Problem to solve: Convert the records into a JSON list of strings with one string per line, omitting blank lines. Leave the pictures out of the list.

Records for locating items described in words

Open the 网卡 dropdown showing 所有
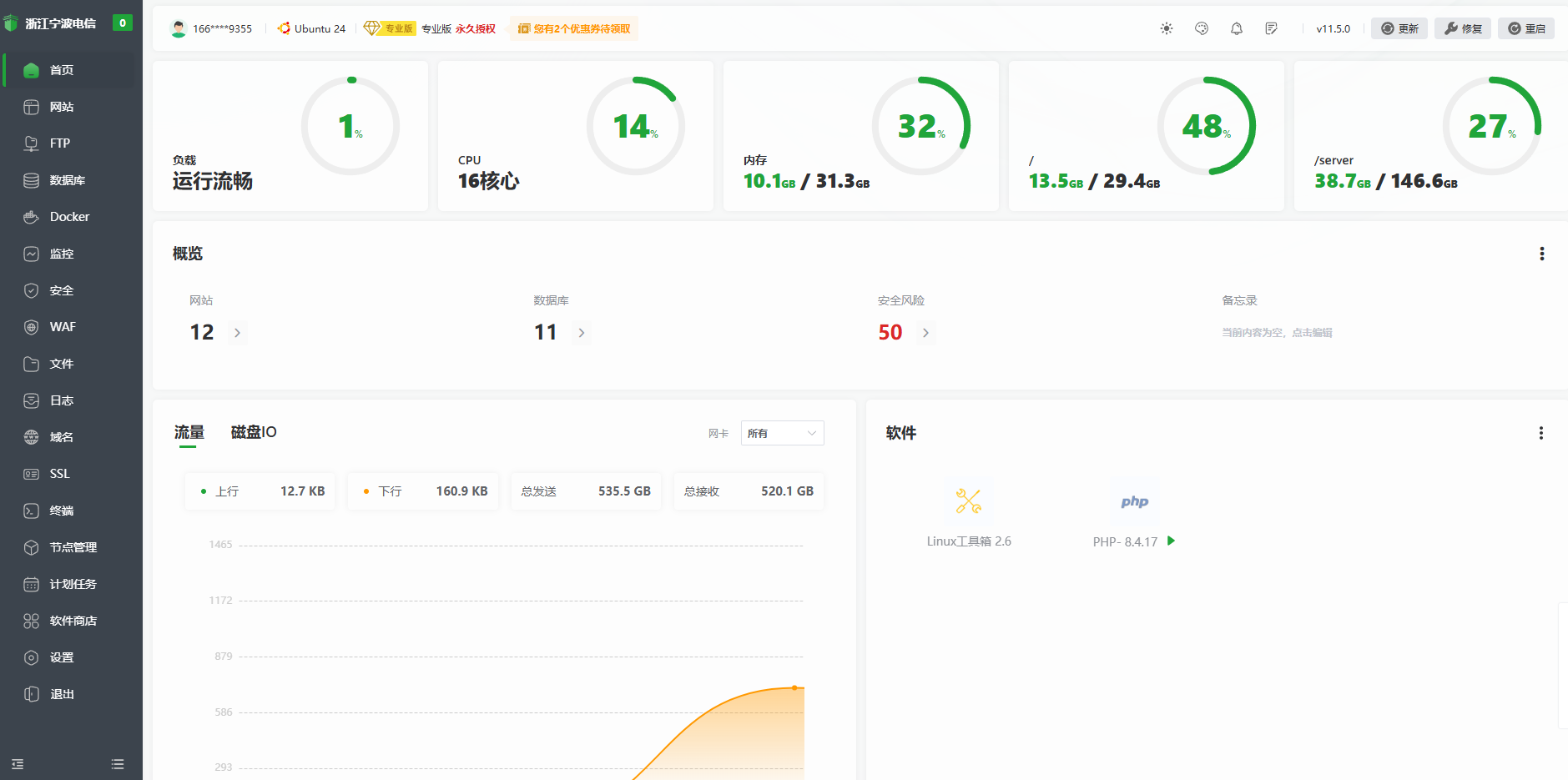Screen dimensions: 1568x780 point(782,433)
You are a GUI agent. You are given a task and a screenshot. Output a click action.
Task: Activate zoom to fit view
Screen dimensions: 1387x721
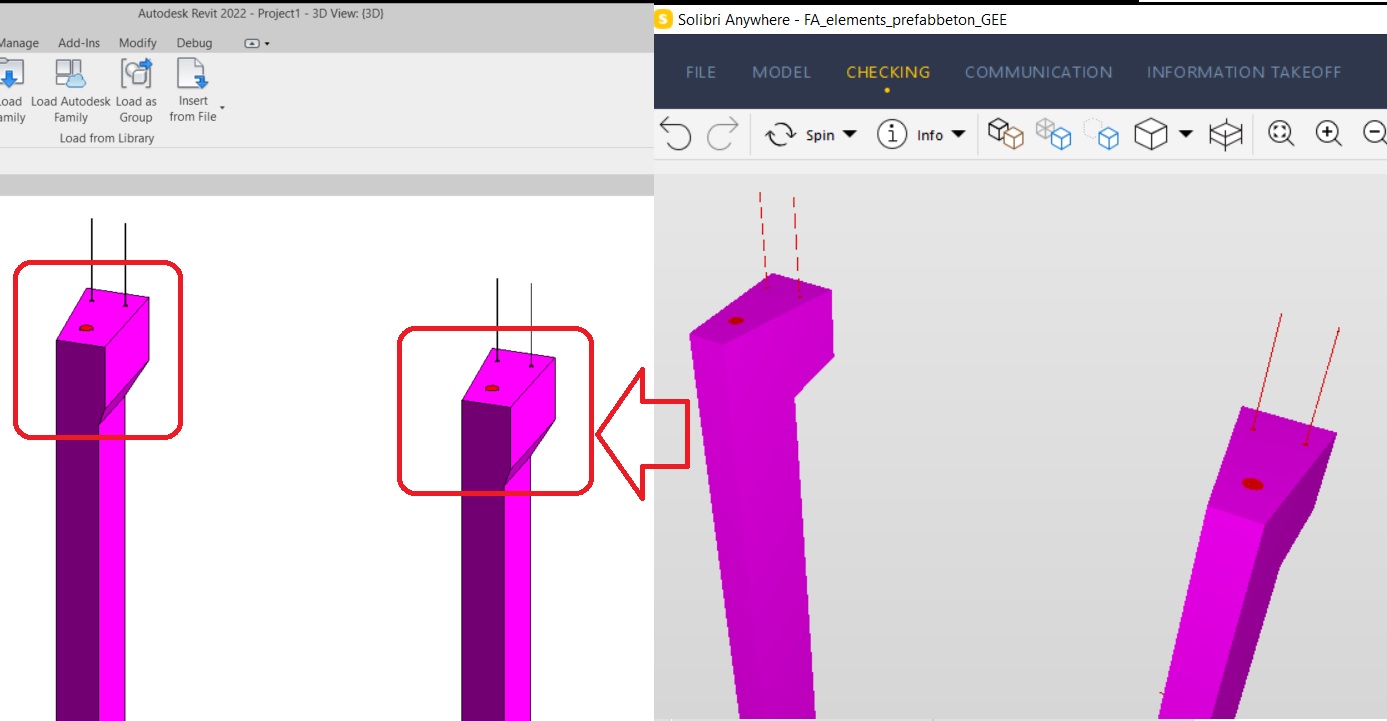[1281, 133]
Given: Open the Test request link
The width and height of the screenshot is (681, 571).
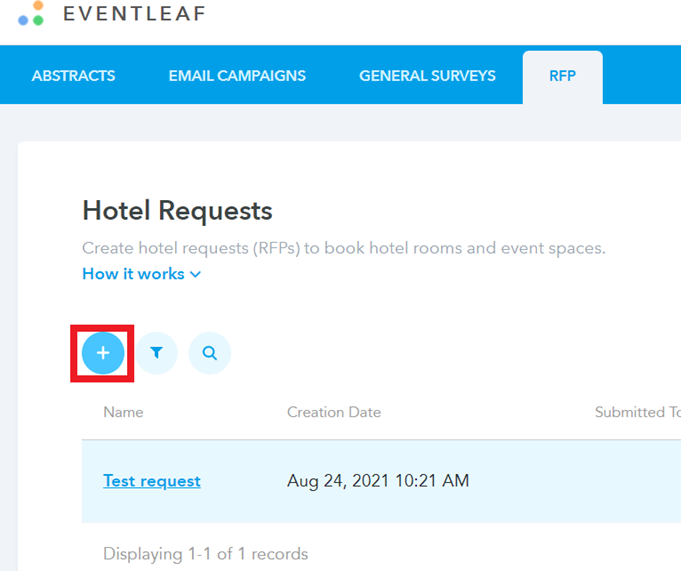Looking at the screenshot, I should point(152,481).
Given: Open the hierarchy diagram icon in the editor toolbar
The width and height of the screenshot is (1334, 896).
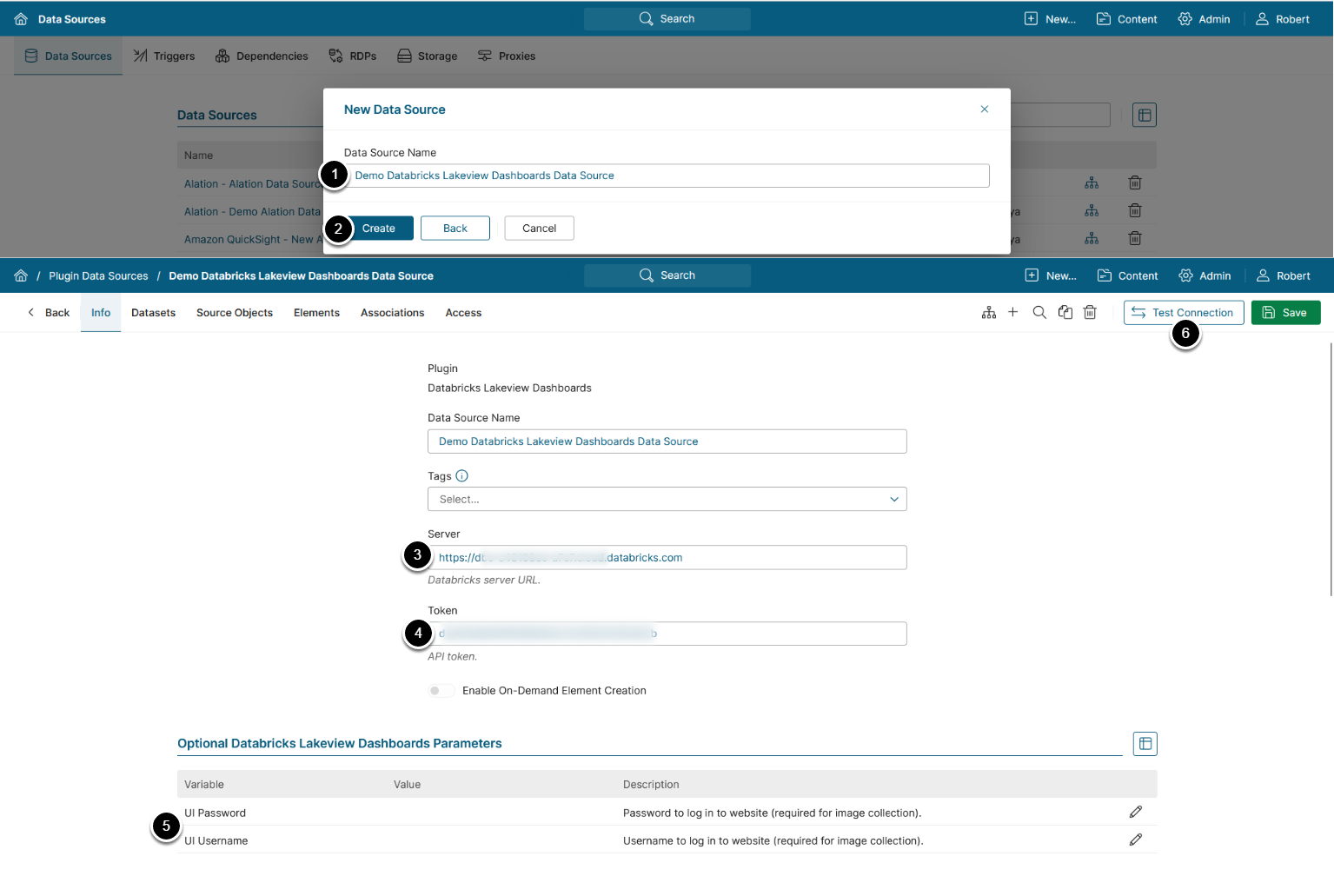Looking at the screenshot, I should [989, 312].
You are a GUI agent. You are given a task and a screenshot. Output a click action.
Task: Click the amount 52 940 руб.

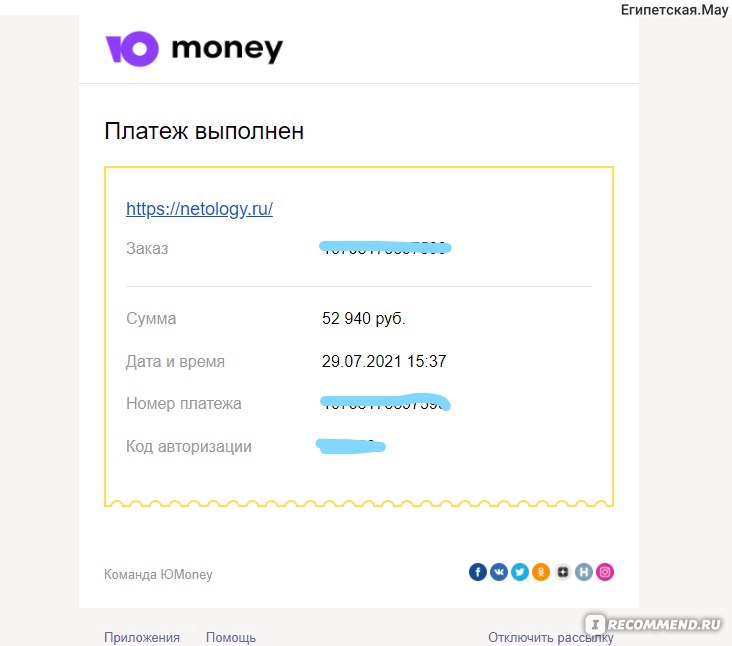[363, 318]
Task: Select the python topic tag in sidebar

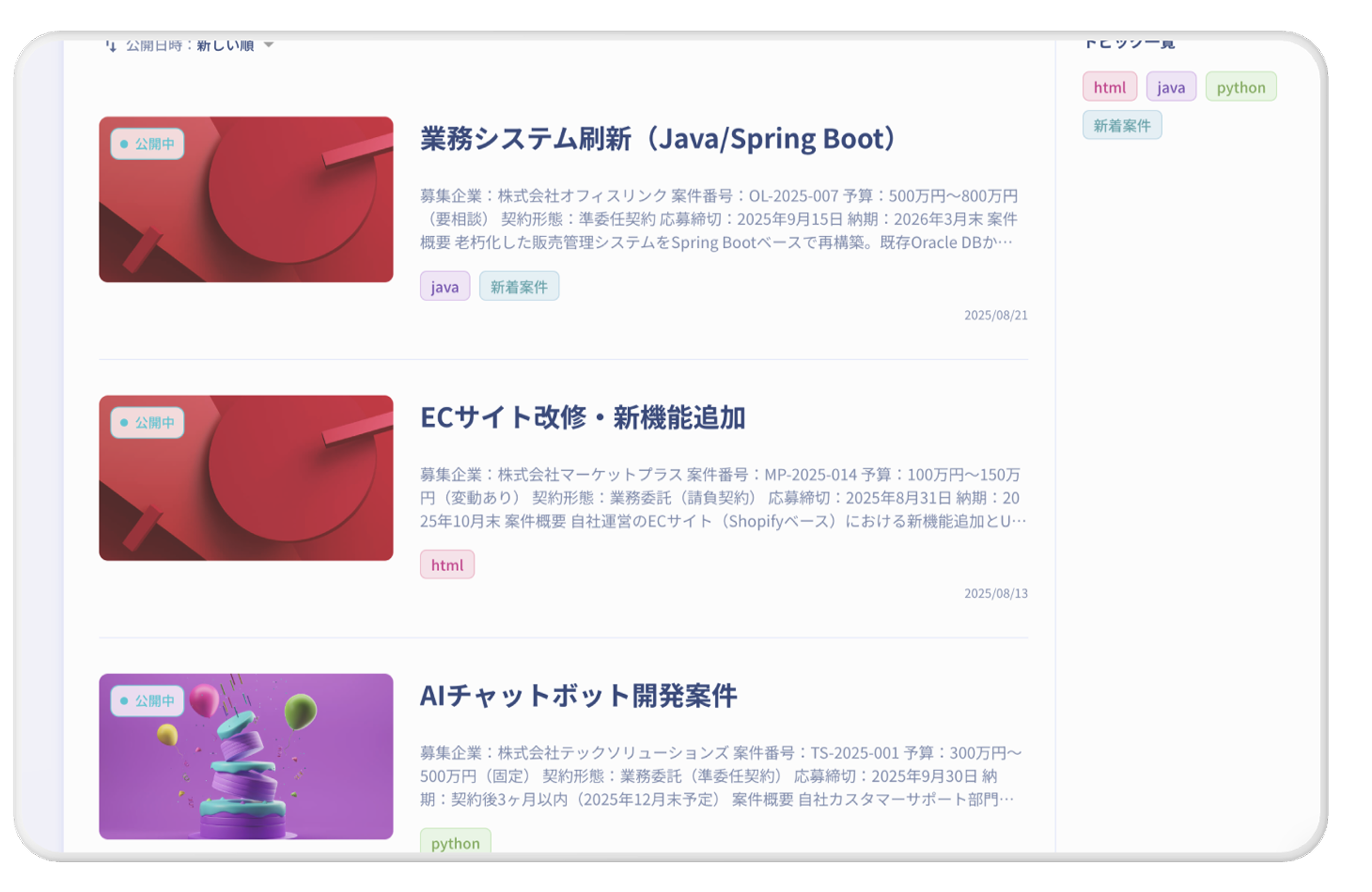Action: coord(1240,86)
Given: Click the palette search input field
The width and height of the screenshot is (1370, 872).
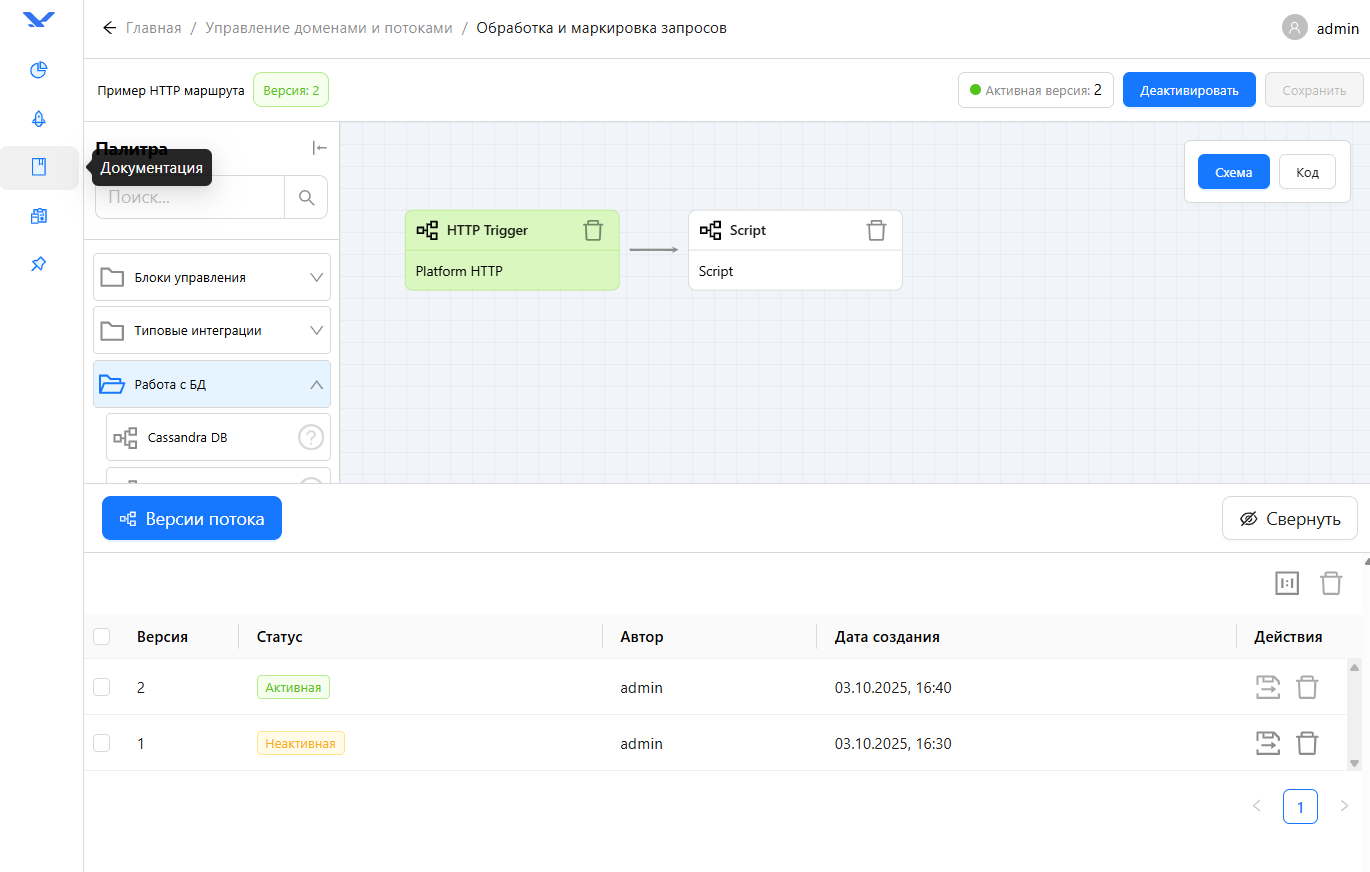Looking at the screenshot, I should click(190, 197).
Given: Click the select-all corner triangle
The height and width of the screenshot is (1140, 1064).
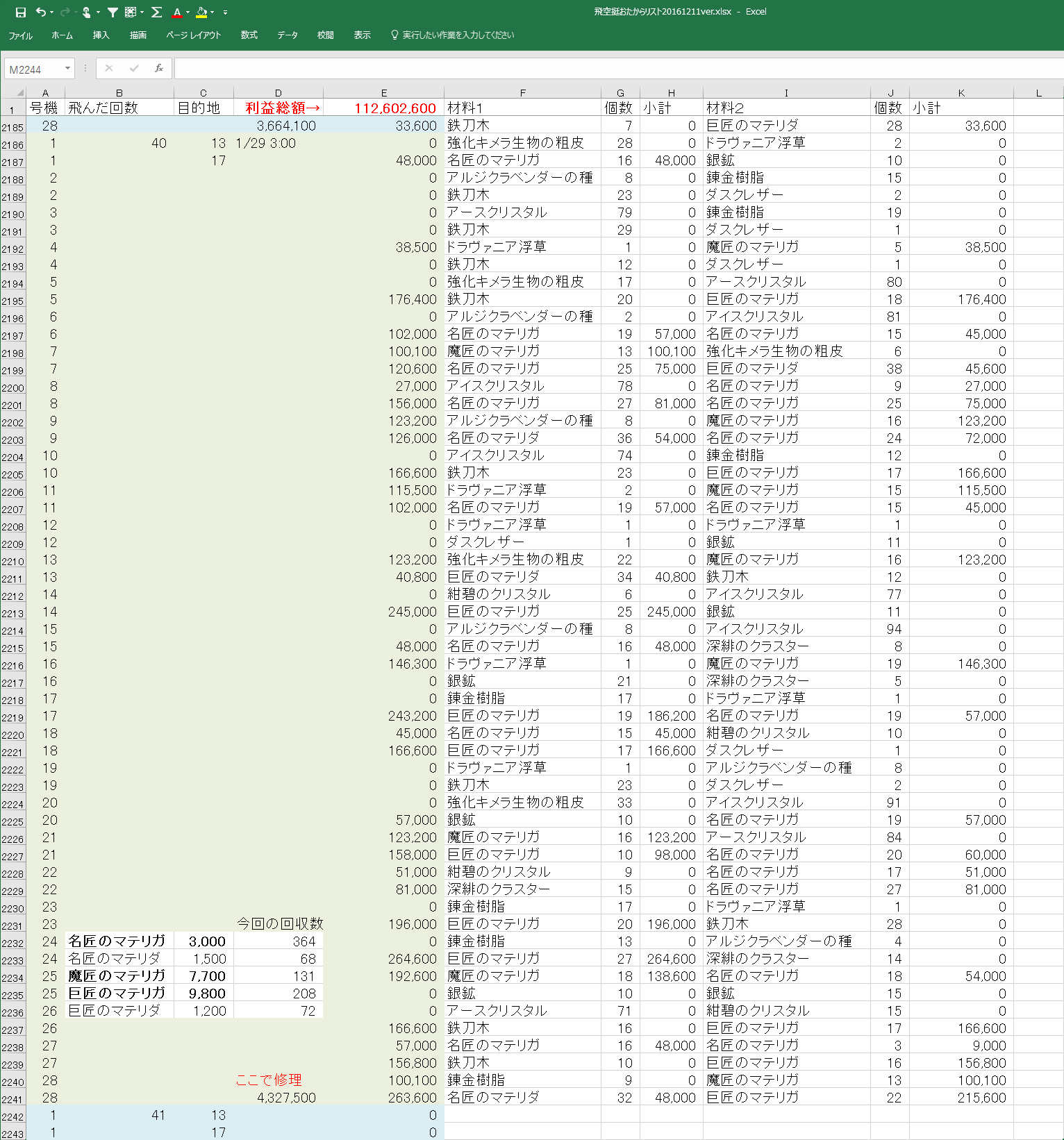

Answer to the problem:
[
  "Open the 网卡 dropdown showing 所有",
  "Screen dimensions: 1568x780 point(782,433)",
  "You are a GUI agent. You are given a task and a screenshot. Output a click action.",
  "Task: Activate zoom to fit view",
  "Screen dimensions: 1387x721",
  "[1281, 133]",
  "Given: Open the Test request link",
  "The width and height of the screenshot is (681, 571).",
  "Looking at the screenshot, I should point(152,481).",
  "Given: Open the hierarchy diagram icon in the editor toolbar",
  "The width and height of the screenshot is (1334, 896).",
  "Looking at the screenshot, I should [989, 312].",
  "You are a GUI agent. You are given a task and a screenshot. Output a click action.",
  "Task: Click the amount 52 940 руб.",
  "[363, 318]",
  "Task: Select the python topic tag in sidebar",
  "Action: coord(1240,86)",
  "Given: Click the palette search input field",
  "The width and height of the screenshot is (1370, 872).",
  "Looking at the screenshot, I should click(190, 197).",
  "Given: Click the select-all corner triangle",
  "The height and width of the screenshot is (1140, 1064)."
]